April 1, 2026·5 min read

It started with a simple frustration. Running multiple Google accounts — a personal one, a work one, sometimes a side-project one — meant either toggling between calendars constantly or accepting that you'd never quite see the full picture. So we did what most people do: we looked for an app that could show everything together.

We found plenty. Google Calendar could technically show multiple accounts. Fantastical aggregated them beautifully. Cron (now Notion Calendar) had clean multi-account support. The unified view problem was, in some sense, already solved.

The Deeper Problem Nobody Was Solving

But once everything was in one place, a different question surfaced — and none of those apps could answer it. 'What percentage of this week was actually client work?' 'How much time did I spend in meetings versus doing focused work?' 'Over the last month, has my business development time been going up or down?'

Every app we tried was a scheduling tool. They were designed to answer 'when is my next meeting?' not 'how is my time actually being allocated?' The events were all there. The synthesis was nowhere.

The scheduling layer is solved. The intelligence layer doesn't exist yet.

The Question That Started Everything

The specific moment that crystallized it: sitting down on a Sunday evening, looking at the previous week's calendar, and trying to figure out whether it had been a healthy week or not. Not whether I'd attended the right meetings — whether the shape of the week reflected the priorities I actually cared about.

I couldn't answer the question. The calendar showed me events. It had no opinion about whether those events represented a good week. That felt like a fundamental gap.

The Decision: Add the Layer, Not Replace the Calendar

We considered building a full calendar replacement. We rejected it quickly. The scheduling problem is genuinely hard, Google has spent twenty years on it, and nobody needs another calendar with a worse event management experience.
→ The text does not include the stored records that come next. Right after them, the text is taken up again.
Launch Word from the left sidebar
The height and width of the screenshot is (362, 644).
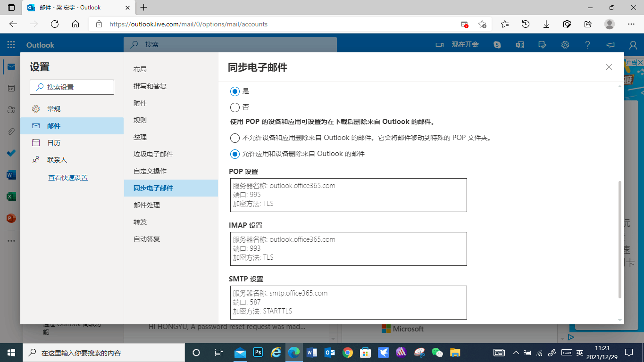(10, 175)
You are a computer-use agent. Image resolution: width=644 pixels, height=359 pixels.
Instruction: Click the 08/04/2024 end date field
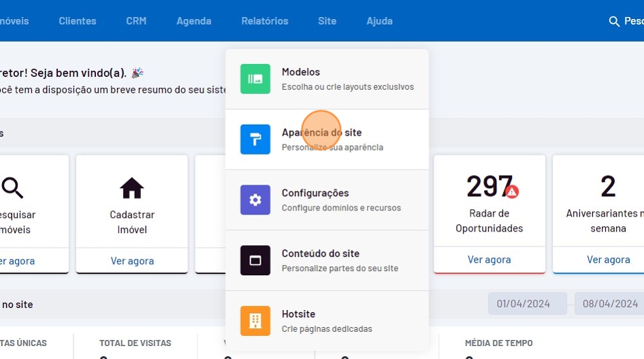(x=609, y=304)
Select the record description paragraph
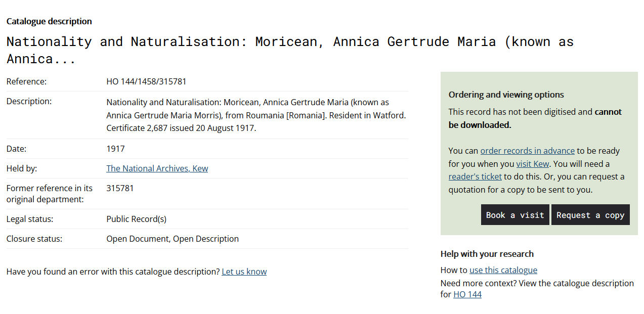The image size is (644, 314). [257, 114]
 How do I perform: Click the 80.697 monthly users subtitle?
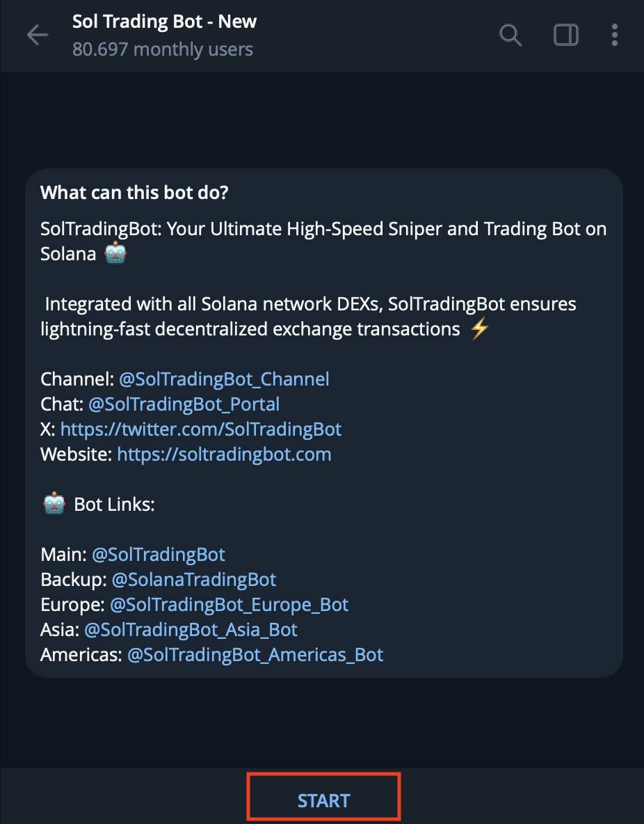(x=163, y=49)
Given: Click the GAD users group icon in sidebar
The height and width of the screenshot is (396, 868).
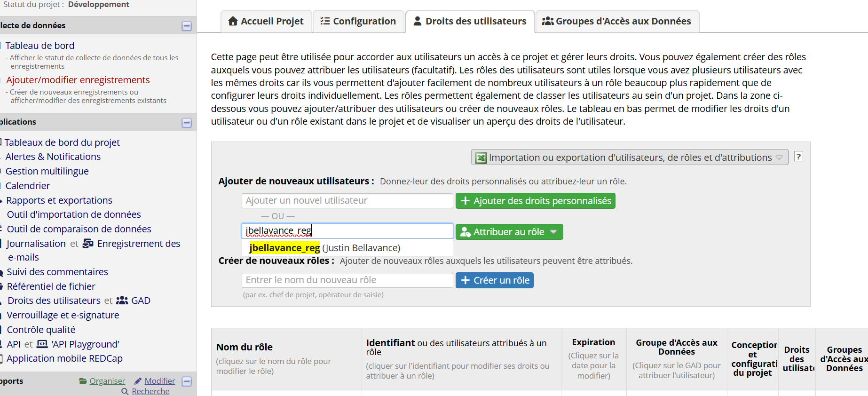Looking at the screenshot, I should (122, 301).
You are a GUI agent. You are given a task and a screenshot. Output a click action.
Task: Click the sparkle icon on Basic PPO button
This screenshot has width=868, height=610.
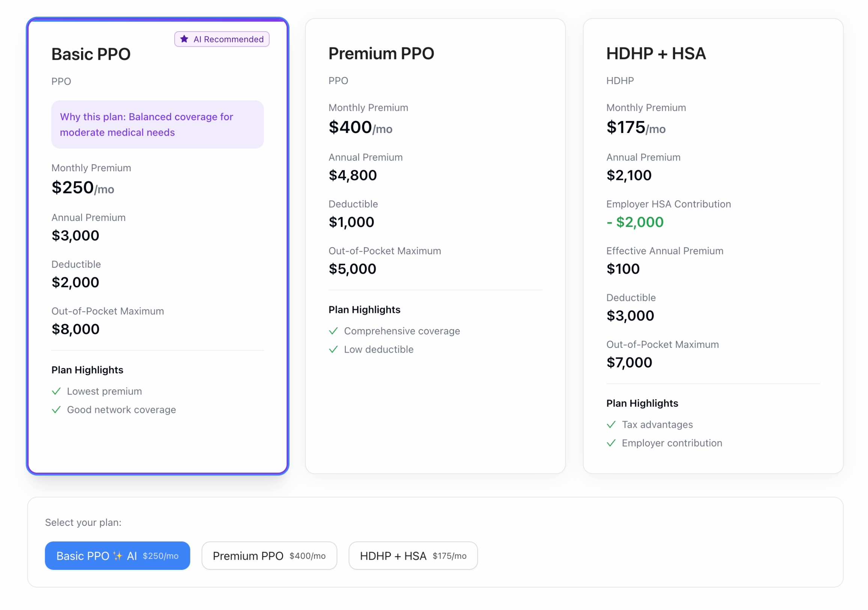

What the market was missing wasn't a better calendar — it was an analysis layer that could sit on top of what people already used.

That reframe changed everything about what we built. Tempo connects to your existing Google accounts. It imports your events. It doesn't ask you to abandon your calendar — it asks you to add categories to it and then tells you what those categories reveal.

What Tempo Actually Is

  • Layers — color-coded categories you assign to your events, turning your calendar into analyzable data
  • SIGNAL — behavioral pattern detection that alerts you when your week is drifting from your intended allocation
  • CADENCE — automated protection for focus time, scheduled before meetings can take the slot
  • PULSE — a long-term view of how your time allocation has shifted over weeks and months
  • Executive Brief — a morning email that synthesizes the day ahead before it starts

The vision isn't a calendar that manages your schedule. It's a calendar that tells you what's actually happening to your time — and gives you enough warning to do something about it.